Thomas Hardy’s Ale, 150th Anniversary Edition (1987 Vintage)
From the legendary Eldridge Pope Brewery, in Southwest England, which I toured in the early 1990s, to the chagrin of my wife, who was with me for the duration. (Sorry, Amy.) I have a friend (Roger) who used to work at Eldridge Pope (and also at the Eaglesomes shop in Campbeltown where he helped me score the two legendary “Green” Springbanks. It’s a small world, isn’t it?)
Roger is the one who gave me this bottle when he came to visit me in the mid 1990s. He got it when he worked there. In fact, he helped me source many vintages of Thomas Hardy’s Ale, and I still have at least one bottle from most vintages, including the original 1968 vintage.
Unlike standard Hardy’s, this one actually had a cork stopper, not metal. Roger told me that it had a cork when he gave it to me, so I had been aging it on its side to keep it from drying out, but the cork still crumbled to pieces when I opened it up.

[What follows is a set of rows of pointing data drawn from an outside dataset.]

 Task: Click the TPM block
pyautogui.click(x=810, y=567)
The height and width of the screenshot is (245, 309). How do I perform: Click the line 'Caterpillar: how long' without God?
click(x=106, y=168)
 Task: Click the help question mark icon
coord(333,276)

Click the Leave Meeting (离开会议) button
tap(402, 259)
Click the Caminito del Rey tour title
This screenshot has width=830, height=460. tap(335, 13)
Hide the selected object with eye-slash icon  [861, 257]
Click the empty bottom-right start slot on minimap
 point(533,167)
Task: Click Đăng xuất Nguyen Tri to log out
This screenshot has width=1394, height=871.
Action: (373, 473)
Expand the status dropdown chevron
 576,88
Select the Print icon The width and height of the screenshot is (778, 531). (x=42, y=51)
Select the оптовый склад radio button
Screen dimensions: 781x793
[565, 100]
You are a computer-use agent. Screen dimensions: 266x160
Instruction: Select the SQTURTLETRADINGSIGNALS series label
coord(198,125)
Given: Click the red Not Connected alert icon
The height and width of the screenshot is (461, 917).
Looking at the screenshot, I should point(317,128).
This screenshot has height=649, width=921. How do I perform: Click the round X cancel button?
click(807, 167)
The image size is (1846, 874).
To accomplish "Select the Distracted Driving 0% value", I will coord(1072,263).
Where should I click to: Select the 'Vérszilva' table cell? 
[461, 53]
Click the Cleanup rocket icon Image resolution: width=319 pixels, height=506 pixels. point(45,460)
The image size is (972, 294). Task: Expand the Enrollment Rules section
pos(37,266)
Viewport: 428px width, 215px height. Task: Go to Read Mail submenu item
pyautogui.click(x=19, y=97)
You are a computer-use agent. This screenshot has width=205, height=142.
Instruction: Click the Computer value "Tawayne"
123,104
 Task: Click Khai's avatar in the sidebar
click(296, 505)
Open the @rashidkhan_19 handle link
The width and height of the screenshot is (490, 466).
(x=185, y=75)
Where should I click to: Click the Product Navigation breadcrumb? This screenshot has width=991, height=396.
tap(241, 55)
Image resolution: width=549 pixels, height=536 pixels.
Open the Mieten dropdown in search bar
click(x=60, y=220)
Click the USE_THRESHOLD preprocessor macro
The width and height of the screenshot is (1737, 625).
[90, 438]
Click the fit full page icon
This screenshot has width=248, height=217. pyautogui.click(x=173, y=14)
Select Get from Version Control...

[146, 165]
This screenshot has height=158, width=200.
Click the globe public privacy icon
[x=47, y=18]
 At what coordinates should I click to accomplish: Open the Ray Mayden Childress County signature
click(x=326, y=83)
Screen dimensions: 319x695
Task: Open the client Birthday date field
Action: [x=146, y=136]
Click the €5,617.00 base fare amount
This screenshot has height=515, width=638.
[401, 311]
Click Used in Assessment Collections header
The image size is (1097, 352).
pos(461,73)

I’ll be honest with you. I’ve tasted over 25 different vintages of Hardy’s, and this is the finest one I have ever tasted. An absoluted stunner! The sweetness had softened. There were undertones of delicate sherry, cherry stones, and pit fruit. An alcoholic beverage that transcends category. It is what every Thomas Hardy’s Ale aspires to be, but rarely is.
Finally, we finished the evening, admiring the buring embers of the fire, with a Partagas Series D No. 4 Reserva 200o Vintage cigar, which I purchased on a trip to the Caymans two years ago. I slowly sipped some more Hardy’s, reflecting on 50 years of life.
As Jimmy Buffett sang: “…some of it’s magic, some of it’s tragic, but I’ve had a good life, all the way.”